Going forward, this is the theme I want to remember for the Year of Faith: at the heart of our faith—and at the center of the new evangelization—is an actual beating heart. It is the love of Jesus' Sacred Heart that beats for you and for me. In real time. In real life. It's the entire reason for our rejoicing in this Christmas season: the loving heart of God came in search of us, yearning to draw us into that fiery love.

When I consider the proximity of Jesus to me personally in the Mass, and in particular when I sit in front of the Blessed Sacrament, that's what warms my heart toward his; to know that his heart is first turned toward me, that his heart burns for mine.

When I humbly kneel or sit in front of the Blessed Sacrament elevated in the monstrance, I'm looking into a holy portal to the other side of all we can hope and imagine. The host in the monstrance is, out of its element, in suspended animation. Its bread was consecrated so that it might be consumed and receive by a communicant—to strengthen them with the very body and blood, soul and divinity of Jesus Christ. It is destined, still, to be Holy Communion that nourishes and becomes part of its recipient. Yet, for the moment, that purpose is delayed, as the Church in her wisdom "exposes" the Incarnate One on the Altar that we might draw near to the very love that beats for us, from the heart that gave all.

This is why it's called Adoration.

When we come face to face with heart of this love, we learn what it means to adore. True adoration brings an intimate knowledge we cannot find on our own. In adoration of the Blessed Sacrament, we get a foretaste of the infinite, a prolonged visitation of the True Presence outside of the Mass. Within that thin opaque portal, the Host holds all we need to know and can imagine.

I admit I cannot often describe what goes on in those moments of prayer. But in my finite knowledge of the ways of love I fathom it as my heart "seeing" the face of Jesus, the heart of Jesus, the hands of Jesus—all the infinite Good that my heart can hold. And I can almost imagine passing through the veil between heaven and earth.

On one side of the Host in the monstrance is me, and my all-out neediness. Prayerfully, I'm compelled to bring my concerns to the fore. I'm "all in," as the gamblers would say. I bring it all with me—my family, my friends, my intentions, and the church and world. But in truth, it's really no gamble at all. It's really a win-win.

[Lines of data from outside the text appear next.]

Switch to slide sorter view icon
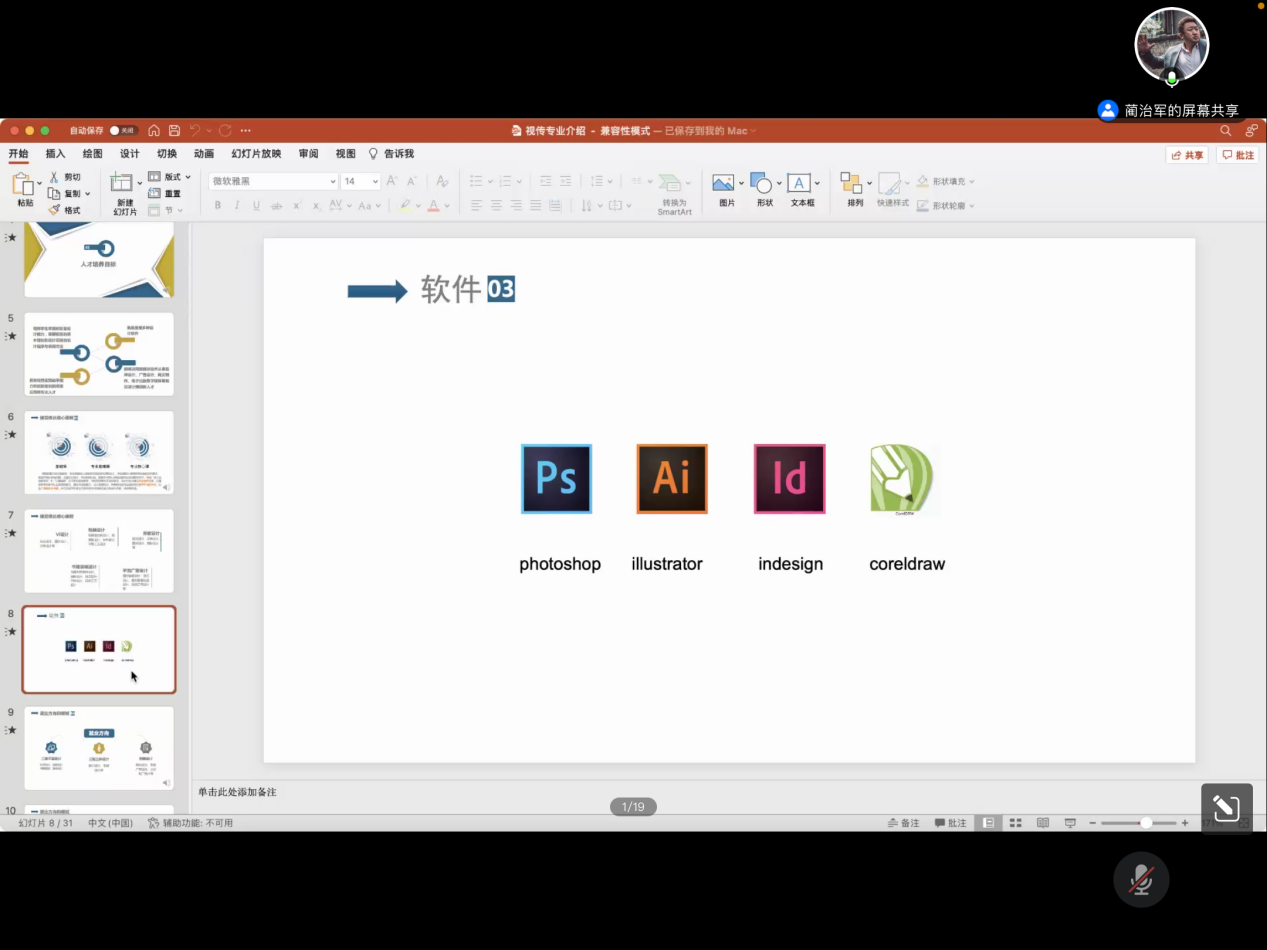This screenshot has height=950, width=1267. point(1015,823)
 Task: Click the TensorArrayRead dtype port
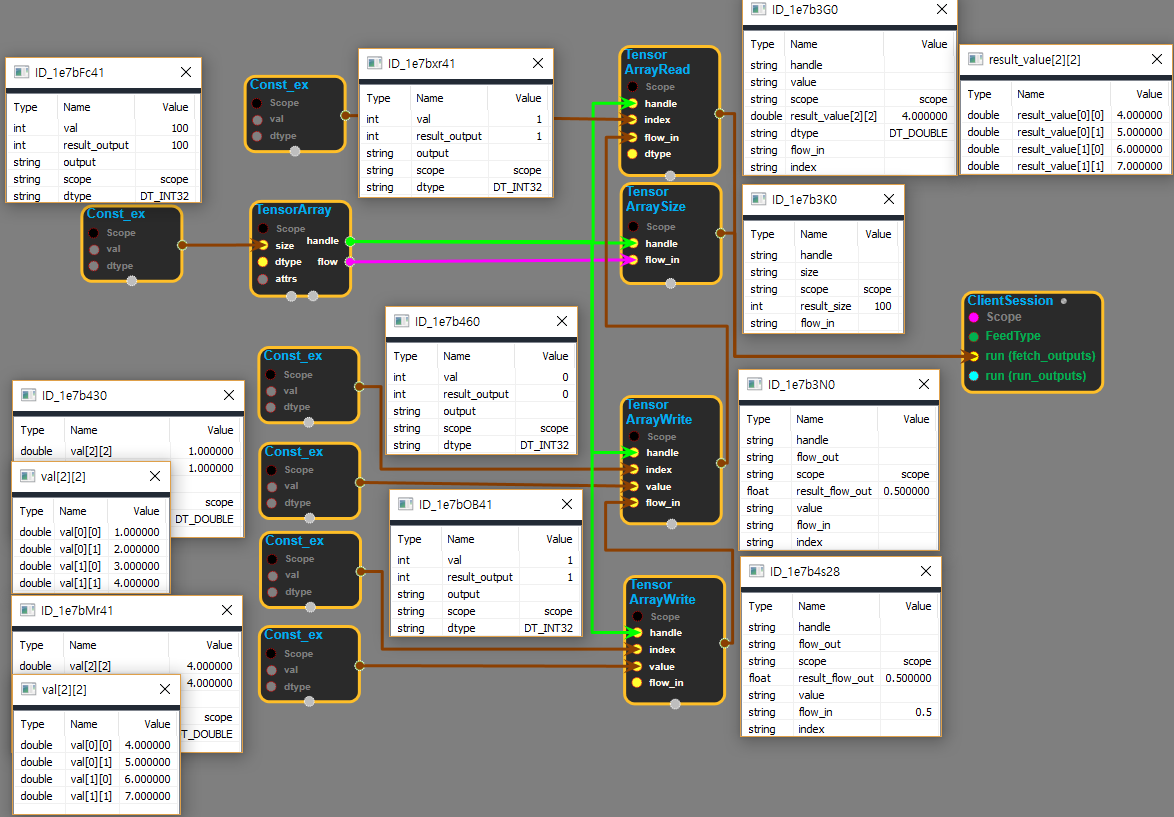(x=632, y=154)
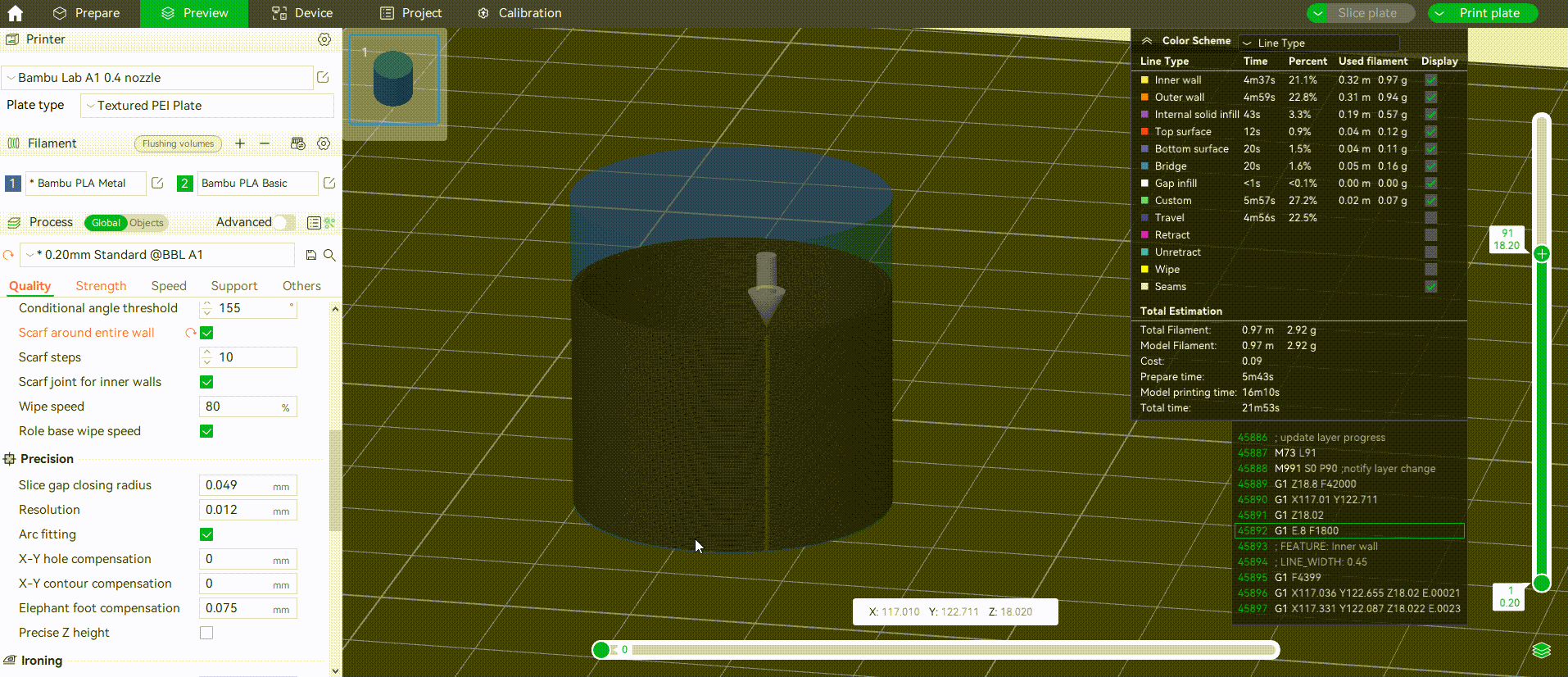The width and height of the screenshot is (1568, 677).
Task: Add a new filament with plus icon
Action: point(240,143)
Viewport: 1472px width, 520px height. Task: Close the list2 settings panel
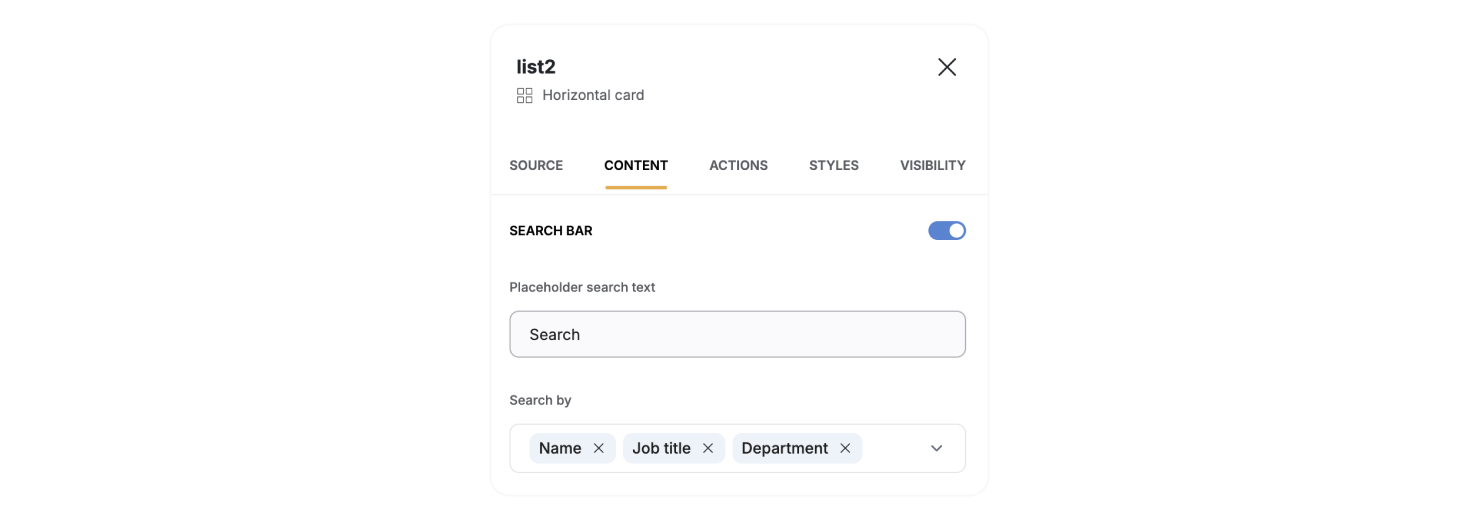(x=946, y=67)
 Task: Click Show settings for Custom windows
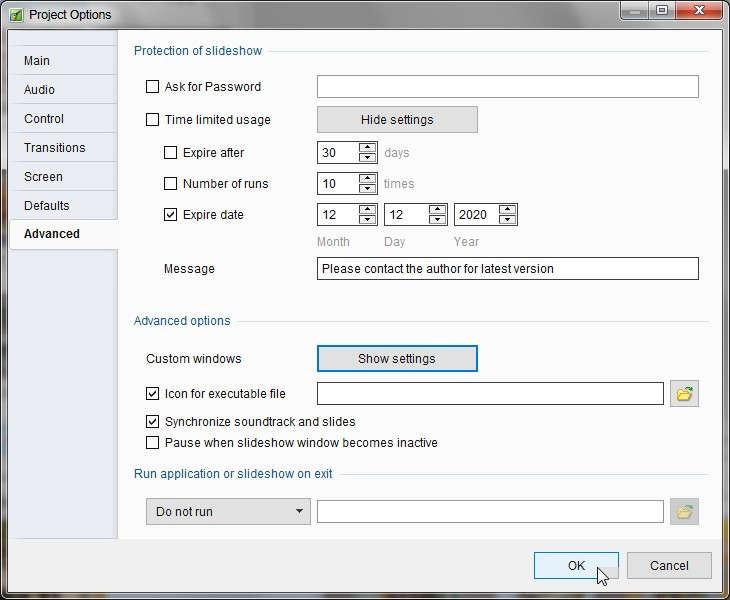click(x=397, y=358)
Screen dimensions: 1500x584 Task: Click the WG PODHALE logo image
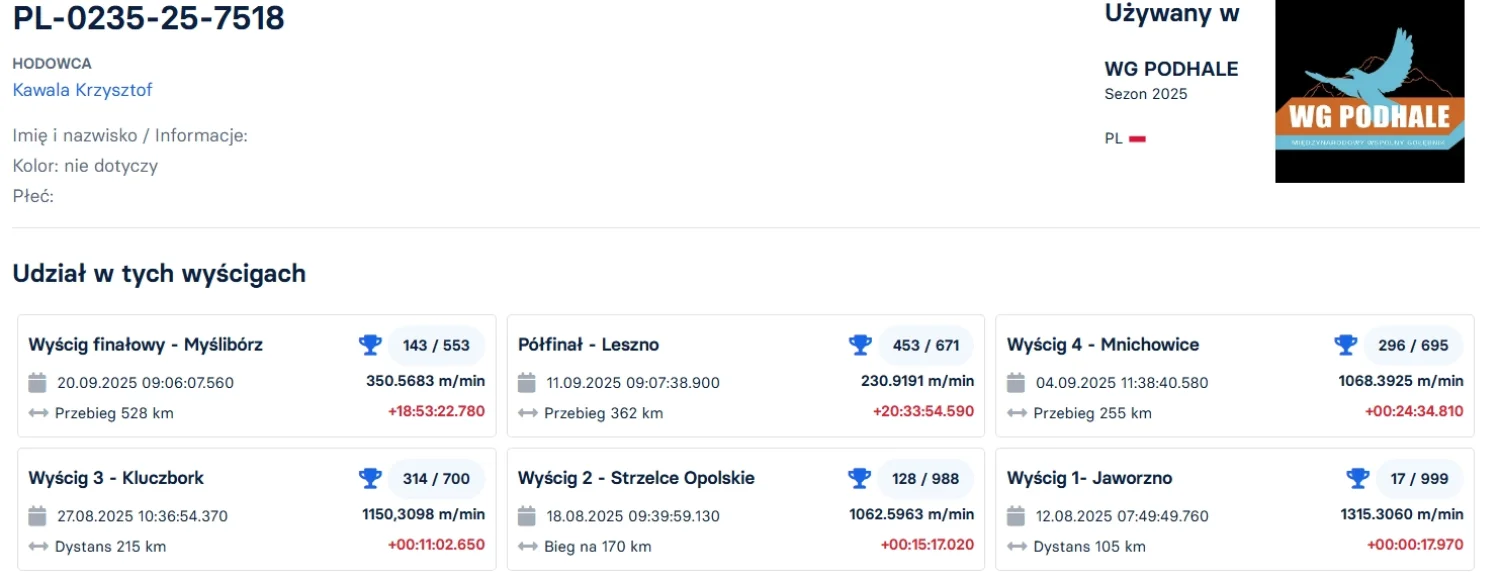[1369, 91]
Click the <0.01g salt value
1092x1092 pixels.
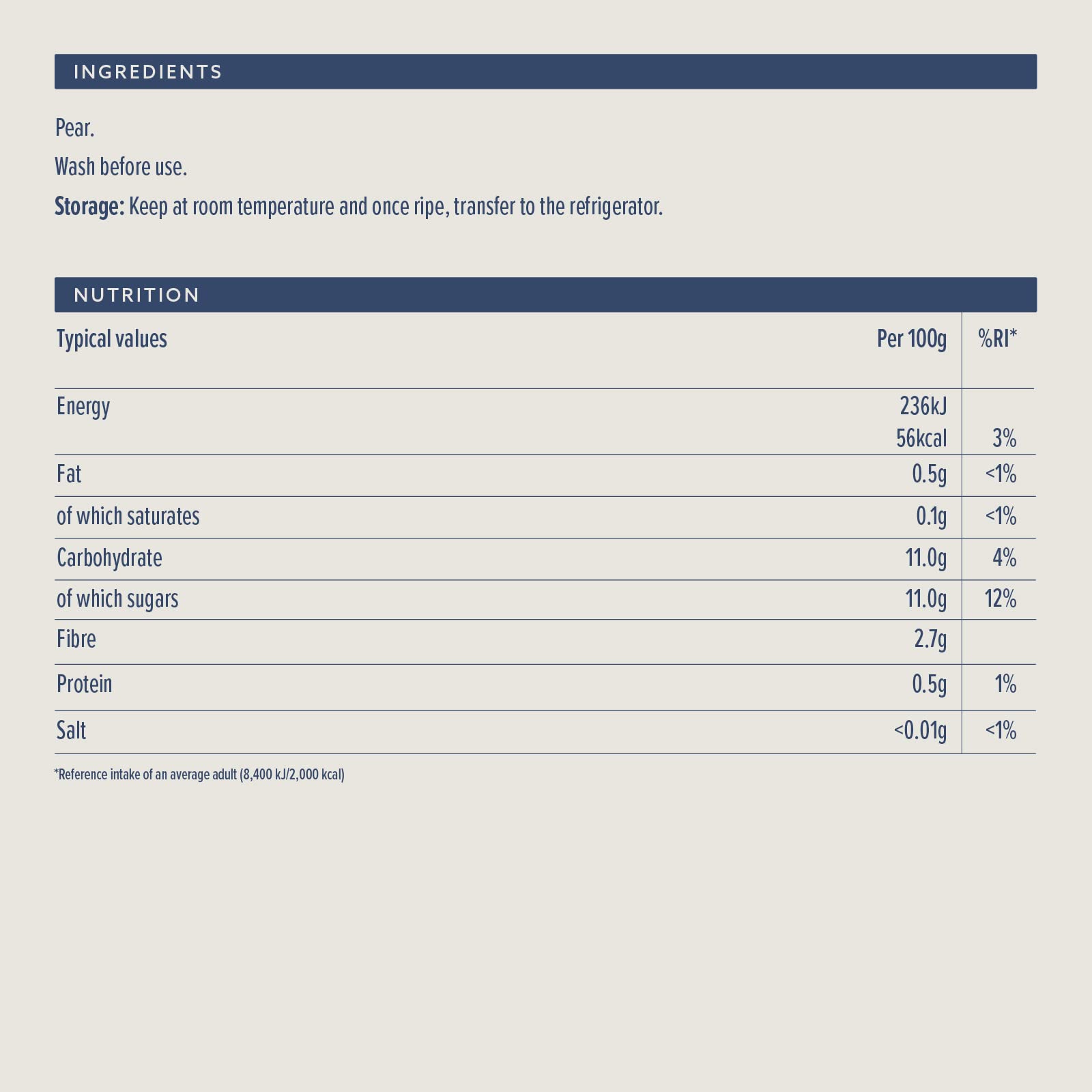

For on the other side of the Host is the heavenly realm, the angels and the saints, the cloud of witnesses, the Blessed Trinity in the beatific vision. Somewhere on that other side is every loved one that I have lost to death. Heaven contains the ones who "sleep" in Christ, who've been judged and found worthy. They are there just now, on the other side, yoked to the same Body of Christ that captures my gaze in the Host I adore on the Altar. If the Host were a door I could open, I'd almost swear I could peer straight through it into heaven.

In those fleeting moments when I let myself take all that in, I think maybe I should run from the chapel, for I am so unworthy. Yet I'm riveted to the floor. Kneeling is the only appropriate response for this affair of the heart. Words fail me, but they fall along these lines, Enter in. Find me. Know me. Renew me. Bring me back to you. Again and again.

Jesus said, "I am the door; if any one enters by me, he will be saved..."(Jn. 10:9).

Benedict XVI uses similar language as he invites us to the Year of Faith in his Apostolic Letter titled Porta Fidei, the door of faith.

The "door of faith" (Acts 14:27) is always open for us, ushering us into the life of communion with God and offering entry into his Church. It is possible to cross that threshold when the word of God is proclaimed and the heart allows itself to be shaped by transforming grace. To enter through that door is to set out on a journey that lasts a lifetime. It begins with baptism (cf. Rom. 6:4), through which we can address God as Father, and it ends with the passage through death to eternal life, fruit of the resurrection of the Lord Jesus, whose will it was, by the gift of the Holy Spirit, to draw those who believe in him into his own glory (cf. Jn. 17:22). (Porta Fidei, par. 1)

The Body of Christ is our one and sure portal to what comes next in our life. We are grafted into the Body in and through our Baptism, and we are nourished by mysterious food of the Eucharist to sustain this life in us, that we might one day know Him in His entirety for eternity.

But for right now, there is nothing quite like discovering the sound of his beating heart aching for ours.